Save the children
Kid's issues have been crossing my radar screen this week and the news is not good. To begin with, Sheldon Richman draws the parallels between the war on some drugs and social engineering designed to ensure our children grow up to be compliant exploitable workers. The U.S. Bureau of Education admitted as far back as 1914, "The public schools exist primarily for the benefit of the State rather than for the benefit of the individual."
What does this have to do with the war on some drugs? As Richman puts it,
... the "war on drugs" is an exercise in authoritarianism that has nothing to do with the welfare of the American people. Its purpose is to persuade people that only the government stands between them and mayhem. The key to the state's objective is making us believe that addiction chooses us and not the other way around. This is a lie exposed by the many responsible people who enjoy drugs in moderation the way others enjoy cocktails.

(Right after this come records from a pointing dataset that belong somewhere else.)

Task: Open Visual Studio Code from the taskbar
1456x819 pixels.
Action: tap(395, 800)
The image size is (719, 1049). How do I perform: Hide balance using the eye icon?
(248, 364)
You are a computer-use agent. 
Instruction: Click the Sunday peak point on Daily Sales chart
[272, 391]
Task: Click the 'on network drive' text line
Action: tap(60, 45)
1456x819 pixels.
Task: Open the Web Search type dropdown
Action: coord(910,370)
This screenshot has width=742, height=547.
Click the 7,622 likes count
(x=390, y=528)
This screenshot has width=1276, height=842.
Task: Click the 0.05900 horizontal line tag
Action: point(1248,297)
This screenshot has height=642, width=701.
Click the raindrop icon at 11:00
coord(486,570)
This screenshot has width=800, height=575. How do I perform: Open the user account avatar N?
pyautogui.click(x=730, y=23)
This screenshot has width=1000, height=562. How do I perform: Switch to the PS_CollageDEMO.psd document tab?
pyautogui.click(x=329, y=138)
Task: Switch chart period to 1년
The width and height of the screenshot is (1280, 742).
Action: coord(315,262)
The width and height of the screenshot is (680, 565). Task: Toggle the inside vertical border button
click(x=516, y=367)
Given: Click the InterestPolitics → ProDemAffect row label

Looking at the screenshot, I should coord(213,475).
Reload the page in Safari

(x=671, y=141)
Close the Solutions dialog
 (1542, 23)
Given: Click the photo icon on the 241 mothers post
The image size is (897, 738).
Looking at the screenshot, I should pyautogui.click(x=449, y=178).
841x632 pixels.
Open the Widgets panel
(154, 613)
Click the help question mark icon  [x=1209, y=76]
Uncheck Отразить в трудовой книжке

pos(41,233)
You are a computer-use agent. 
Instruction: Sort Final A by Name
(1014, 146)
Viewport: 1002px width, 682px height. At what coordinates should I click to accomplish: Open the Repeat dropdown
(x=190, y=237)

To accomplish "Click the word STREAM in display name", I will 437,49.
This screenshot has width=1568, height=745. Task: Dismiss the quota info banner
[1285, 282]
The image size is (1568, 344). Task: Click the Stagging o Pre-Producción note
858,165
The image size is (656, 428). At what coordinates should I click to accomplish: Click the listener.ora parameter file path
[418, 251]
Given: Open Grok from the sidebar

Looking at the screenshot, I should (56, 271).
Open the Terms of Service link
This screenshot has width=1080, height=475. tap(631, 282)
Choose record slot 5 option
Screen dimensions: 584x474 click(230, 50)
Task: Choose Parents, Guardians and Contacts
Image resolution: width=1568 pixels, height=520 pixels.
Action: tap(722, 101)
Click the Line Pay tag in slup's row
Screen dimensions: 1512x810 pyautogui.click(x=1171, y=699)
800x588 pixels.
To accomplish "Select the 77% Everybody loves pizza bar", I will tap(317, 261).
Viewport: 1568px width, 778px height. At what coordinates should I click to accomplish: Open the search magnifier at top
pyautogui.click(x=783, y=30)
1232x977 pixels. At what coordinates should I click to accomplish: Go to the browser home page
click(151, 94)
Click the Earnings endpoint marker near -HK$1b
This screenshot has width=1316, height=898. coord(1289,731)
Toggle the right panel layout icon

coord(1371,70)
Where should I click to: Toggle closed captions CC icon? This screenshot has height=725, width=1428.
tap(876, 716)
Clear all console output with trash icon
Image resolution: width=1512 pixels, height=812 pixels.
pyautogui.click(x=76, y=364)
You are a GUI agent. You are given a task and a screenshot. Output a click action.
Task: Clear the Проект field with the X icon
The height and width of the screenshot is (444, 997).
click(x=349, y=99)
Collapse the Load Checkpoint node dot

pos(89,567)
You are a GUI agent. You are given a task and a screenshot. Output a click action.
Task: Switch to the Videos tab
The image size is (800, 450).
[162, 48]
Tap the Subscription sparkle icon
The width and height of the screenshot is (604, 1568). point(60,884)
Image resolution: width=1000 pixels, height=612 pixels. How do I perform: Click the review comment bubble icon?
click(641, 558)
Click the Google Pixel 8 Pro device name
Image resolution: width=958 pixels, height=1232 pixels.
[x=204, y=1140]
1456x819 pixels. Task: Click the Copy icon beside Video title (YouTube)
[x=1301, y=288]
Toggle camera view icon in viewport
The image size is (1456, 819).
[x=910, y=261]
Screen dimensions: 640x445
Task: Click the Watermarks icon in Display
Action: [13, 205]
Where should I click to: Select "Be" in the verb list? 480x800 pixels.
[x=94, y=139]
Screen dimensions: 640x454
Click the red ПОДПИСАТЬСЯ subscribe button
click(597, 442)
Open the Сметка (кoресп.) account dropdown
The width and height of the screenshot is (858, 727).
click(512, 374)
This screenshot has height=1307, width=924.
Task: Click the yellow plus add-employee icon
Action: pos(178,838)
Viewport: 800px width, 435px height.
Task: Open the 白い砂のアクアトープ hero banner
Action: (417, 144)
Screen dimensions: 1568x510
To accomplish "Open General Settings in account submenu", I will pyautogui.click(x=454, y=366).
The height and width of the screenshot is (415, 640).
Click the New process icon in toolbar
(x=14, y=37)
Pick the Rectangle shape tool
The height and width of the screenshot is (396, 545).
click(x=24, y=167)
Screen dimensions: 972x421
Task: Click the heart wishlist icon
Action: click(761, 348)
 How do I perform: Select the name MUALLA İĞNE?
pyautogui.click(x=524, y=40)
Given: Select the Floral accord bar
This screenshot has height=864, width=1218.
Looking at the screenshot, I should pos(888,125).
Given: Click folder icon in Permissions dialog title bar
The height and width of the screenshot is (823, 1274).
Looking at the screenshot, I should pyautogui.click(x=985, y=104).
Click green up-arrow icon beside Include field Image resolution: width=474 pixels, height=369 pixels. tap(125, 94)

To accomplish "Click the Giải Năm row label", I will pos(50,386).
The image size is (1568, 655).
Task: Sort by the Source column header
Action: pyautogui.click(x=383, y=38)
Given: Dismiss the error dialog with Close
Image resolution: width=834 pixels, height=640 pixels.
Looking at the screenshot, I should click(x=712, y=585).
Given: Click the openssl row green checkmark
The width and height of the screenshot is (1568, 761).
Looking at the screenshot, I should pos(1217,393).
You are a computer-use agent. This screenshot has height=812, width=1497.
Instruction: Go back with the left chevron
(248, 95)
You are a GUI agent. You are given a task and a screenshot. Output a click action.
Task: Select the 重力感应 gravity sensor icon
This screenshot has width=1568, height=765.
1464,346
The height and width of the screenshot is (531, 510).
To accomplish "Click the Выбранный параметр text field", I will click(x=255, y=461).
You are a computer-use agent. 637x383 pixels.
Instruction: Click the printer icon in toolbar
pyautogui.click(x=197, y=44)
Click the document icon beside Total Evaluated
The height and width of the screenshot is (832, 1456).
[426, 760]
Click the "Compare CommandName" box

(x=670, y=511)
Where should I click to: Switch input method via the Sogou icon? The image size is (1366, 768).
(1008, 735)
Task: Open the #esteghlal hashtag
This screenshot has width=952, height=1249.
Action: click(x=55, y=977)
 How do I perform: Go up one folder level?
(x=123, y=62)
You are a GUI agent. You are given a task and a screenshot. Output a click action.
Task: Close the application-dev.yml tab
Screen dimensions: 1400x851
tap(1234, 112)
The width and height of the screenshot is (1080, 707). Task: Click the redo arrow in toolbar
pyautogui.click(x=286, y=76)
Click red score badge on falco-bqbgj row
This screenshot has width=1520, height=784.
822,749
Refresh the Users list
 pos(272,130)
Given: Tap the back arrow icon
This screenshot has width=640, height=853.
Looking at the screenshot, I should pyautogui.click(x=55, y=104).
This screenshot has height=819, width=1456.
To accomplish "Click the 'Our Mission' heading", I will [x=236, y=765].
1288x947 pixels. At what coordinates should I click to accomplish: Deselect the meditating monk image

A lie that even former drug czar Bill (gambling is not an addiction) Bennett exposed in his 1989 introduction to National Drug Control Strategy, published by the ONDCP.
Non-addicted drug users still comprise the vast bulk of our drug involved population. The non-addicted casual or regular user . . . is likely to have a still-intact family, social, and work life. He is likely still to "enjoy" his drug for the pleasure it offers.
The government excuses its fascist tactics in the name of protecting our young people. Sheldon makes a good case for why it's far more dangerous to allow the prohibition profiteers to frighten you into allowing dangerous and unnecessary raids like Goose Creek to be perpetrated on your children in the name of safety than it would to simply allow them to experiment with drugs. Most kids will try them once or twice and not like them. The ones that abuse them have psychological issues that have little to do with the substances themselves.
The irony of this is the Bush administration's current proposal to test the mental health of every school kid in America would end up dispensing Ritalin, (already mandated as a behavior modifier for many "problem" students), or even worse legal pharmaceutical drugs at unprecedented levels. And by the way, this is just a beginning. Bush would like to extend mandatory mental health testing to encompass every single person in the United States!
As bad as all this sounds, for children in South America the situation is even worse. Your tax dollars are being used, directly or indirectly, to finance the wholesale murder of innocent children under the auspices of fighting the war on some drugs, whose only crime is to live in poverty in the slums of every country on that continent. These children can't help being born into a place where the drug culture is not only inescapable but often the only means of support and they have been executed by local police for as little as being in possession of one marijuana cigarette. I dare you to read the whole thing and still find any aspect of the war on some drugs supportable.